▶ **Task description**
Can you reproduce the listing below with every "Image resolution" renamed to "Screen resolution" and nothing else altered?
(Beginning of Given data)
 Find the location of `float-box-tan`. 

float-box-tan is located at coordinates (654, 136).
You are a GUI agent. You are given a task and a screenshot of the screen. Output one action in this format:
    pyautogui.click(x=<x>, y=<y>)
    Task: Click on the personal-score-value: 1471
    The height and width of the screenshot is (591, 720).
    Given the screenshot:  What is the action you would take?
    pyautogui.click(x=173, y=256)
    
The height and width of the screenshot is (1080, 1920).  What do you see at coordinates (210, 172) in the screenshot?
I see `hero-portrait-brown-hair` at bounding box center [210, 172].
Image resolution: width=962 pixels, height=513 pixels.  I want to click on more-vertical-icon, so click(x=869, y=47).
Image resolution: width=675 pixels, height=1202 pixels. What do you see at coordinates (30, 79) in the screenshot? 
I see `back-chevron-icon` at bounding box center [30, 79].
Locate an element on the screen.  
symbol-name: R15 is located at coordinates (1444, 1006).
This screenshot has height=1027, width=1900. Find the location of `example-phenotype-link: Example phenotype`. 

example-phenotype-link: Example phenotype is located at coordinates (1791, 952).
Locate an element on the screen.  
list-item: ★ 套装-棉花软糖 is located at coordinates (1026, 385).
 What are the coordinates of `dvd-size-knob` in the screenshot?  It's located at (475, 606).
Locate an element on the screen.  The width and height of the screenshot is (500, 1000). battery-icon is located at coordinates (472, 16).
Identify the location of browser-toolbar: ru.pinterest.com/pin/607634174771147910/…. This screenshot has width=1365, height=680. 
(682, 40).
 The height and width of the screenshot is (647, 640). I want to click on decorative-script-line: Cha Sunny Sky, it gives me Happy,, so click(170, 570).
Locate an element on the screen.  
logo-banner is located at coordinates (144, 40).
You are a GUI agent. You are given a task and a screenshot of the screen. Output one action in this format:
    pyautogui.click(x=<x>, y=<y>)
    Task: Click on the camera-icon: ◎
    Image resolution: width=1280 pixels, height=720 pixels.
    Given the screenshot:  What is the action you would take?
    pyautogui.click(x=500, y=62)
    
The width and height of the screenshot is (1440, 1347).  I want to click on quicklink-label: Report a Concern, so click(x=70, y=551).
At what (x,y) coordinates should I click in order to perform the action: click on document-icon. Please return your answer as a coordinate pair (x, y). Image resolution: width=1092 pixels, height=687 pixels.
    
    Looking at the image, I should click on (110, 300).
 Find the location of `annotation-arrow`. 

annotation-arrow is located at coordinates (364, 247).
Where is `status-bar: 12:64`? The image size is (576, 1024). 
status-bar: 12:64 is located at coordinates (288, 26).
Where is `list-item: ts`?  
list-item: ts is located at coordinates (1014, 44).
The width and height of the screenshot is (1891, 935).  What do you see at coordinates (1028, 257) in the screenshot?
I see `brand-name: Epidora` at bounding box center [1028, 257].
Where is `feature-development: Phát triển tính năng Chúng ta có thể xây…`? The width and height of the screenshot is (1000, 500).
(End of Given data)
▶ **Answer to the exercise**
 Find the location of `float-box-tan`. 

float-box-tan is located at coordinates (654, 136).
You are a GUI agent. You are given a task and a screenshot of the screen. Output one action in this format:
    pyautogui.click(x=<x>, y=<y>)
    Task: Click on the personal-score-value: 1471
    The height and width of the screenshot is (591, 720).
    Given the screenshot:  What is the action you would take?
    pyautogui.click(x=173, y=256)
    
The height and width of the screenshot is (1080, 1920).  What do you see at coordinates (210, 172) in the screenshot?
I see `hero-portrait-brown-hair` at bounding box center [210, 172].
Screen resolution: width=962 pixels, height=513 pixels.  I want to click on more-vertical-icon, so click(x=869, y=47).
Screen resolution: width=675 pixels, height=1202 pixels. What do you see at coordinates (30, 79) in the screenshot? 
I see `back-chevron-icon` at bounding box center [30, 79].
Locate an element on the screen.  
symbol-name: R15 is located at coordinates (1444, 1006).
This screenshot has height=1027, width=1900. Find the location of `example-phenotype-link: Example phenotype`. 

example-phenotype-link: Example phenotype is located at coordinates (1791, 952).
Locate an element on the screen.  
list-item: ★ 套装-棉花软糖 is located at coordinates (1026, 385).
 What are the coordinates of `dvd-size-knob` in the screenshot?  It's located at (475, 606).
Locate an element on the screen.  The width and height of the screenshot is (500, 1000). battery-icon is located at coordinates (472, 16).
Identify the location of browser-toolbar: ru.pinterest.com/pin/607634174771147910/…. This screenshot has width=1365, height=680. 
(682, 40).
 The height and width of the screenshot is (647, 640). I want to click on decorative-script-line: Cha Sunny Sky, it gives me Happy,, so click(170, 570).
Locate an element on the screen.  
logo-banner is located at coordinates (144, 40).
You are a GUI agent. You are given a task and a screenshot of the screen. Output one action in this format:
    pyautogui.click(x=<x>, y=<y>)
    Task: Click on the camera-icon: ◎
    Screen resolution: width=1280 pixels, height=720 pixels.
    Given the screenshot:  What is the action you would take?
    pyautogui.click(x=500, y=62)
    
The width and height of the screenshot is (1440, 1347).  I want to click on quicklink-label: Report a Concern, so click(x=70, y=551).
At what (x,y) coordinates should I click in order to perform the action: click on document-icon. Please return your answer as a coordinate pair (x, y). Screen resolution: width=1092 pixels, height=687 pixels.
    
    Looking at the image, I should click on (110, 300).
 Find the location of `annotation-arrow`. 

annotation-arrow is located at coordinates (364, 247).
Where is `status-bar: 12:64`? The image size is (576, 1024). 
status-bar: 12:64 is located at coordinates (288, 26).
Where is `list-item: ts`?  
list-item: ts is located at coordinates (1014, 44).
The width and height of the screenshot is (1891, 935).  What do you see at coordinates (1028, 257) in the screenshot?
I see `brand-name: Epidora` at bounding box center [1028, 257].
Where is `feature-development: Phát triển tính năng Chúng ta có thể xây…`? The width and height of the screenshot is (1000, 500).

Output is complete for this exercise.